Pix é defendido pela Febraban após críticas dos EUA
Entidade afirma que sistema promove competição e inclusão financeira

A Federação Brasileira de Bancos (Febraban) saiu em defesa do sistema de pagamentos instantâneos, Pix, após o governo dos Estados Unidos criticá-lo com base em uma avaliação considerada incompleta.
Em um comunicado, a Febraban contestou as conclusões do Escritório do Representante Comercial dos EUA (USTR), afirmando que o órgão se baseou em dados insuficientes sobre a funcionalidade e os objetivos do Pix. Essas críticas surgiram após a divulgação de uma investigação comercial que sugere que a operação do sistema poderia prejudicar a concorrência para empresas norte-americanas no Brasil.
✨ O Pix é destacado como uma infraestrutura de pagamento que não visa lucro, mas sim aumentar a competição no setor financeiro.
A federação enfatiza que o objetivo do Pix é melhorar a eficiência do sistema financeiro, promovendo competição. A Febraban determinou que o Pix opera como uma plataforma aberta, acessível a residentes do Brasil, sem discriminação de qualquer empresa, desde que atue no país e utilize a moeda local.
Inclusão Financeira e Acesso
Além disso, a entidade argumentou que o Pix contribui para a inclusão financeira, pois oferece transferências gratuitas entre pessoas físicas. Contudo, podem haver taxas para empresas, mas não há distinção entre empresas locais e estrangeiras.
✨ O Pix tem sido fundamental na redução de custos e na ampliação do acesso ao sistema de pagamentos digitais.
Desafios e Propostas Futuras
A Febraban expressou otimismo quanto à contribuição do Banco Central e das instituições financeiras, esperando que essas intervenções ajudem a esclarecer as preocupações levantadas pelo USTR durante a consulta pública.
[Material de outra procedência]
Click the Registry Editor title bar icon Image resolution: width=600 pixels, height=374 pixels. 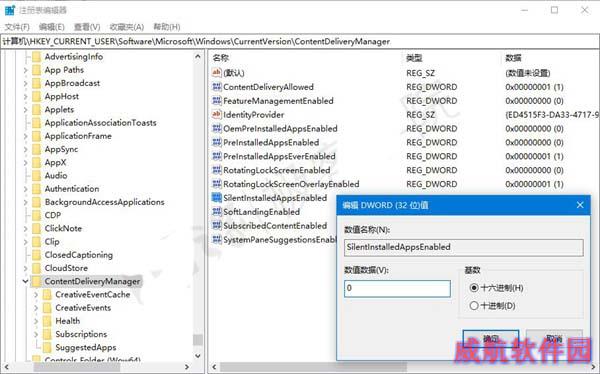coord(10,10)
Essa discussão ocorre em paralelo à proposta do governo dos EUA de uma tarifa adicional de 25% sobre exportações brasileiras a partir de 15 de julho, como parte de uma investigação sobre práticas comerciais desleais.
Em documentos divulgados pelo governo dos Estados Unidos, o Pix é frequentemente mencionado como um possível obstáculo para a atuação de empresas estrangeiras no campo dos pagamentos digitais. Contudo, essa visão é contestada pelo sistema financeiro brasileiro.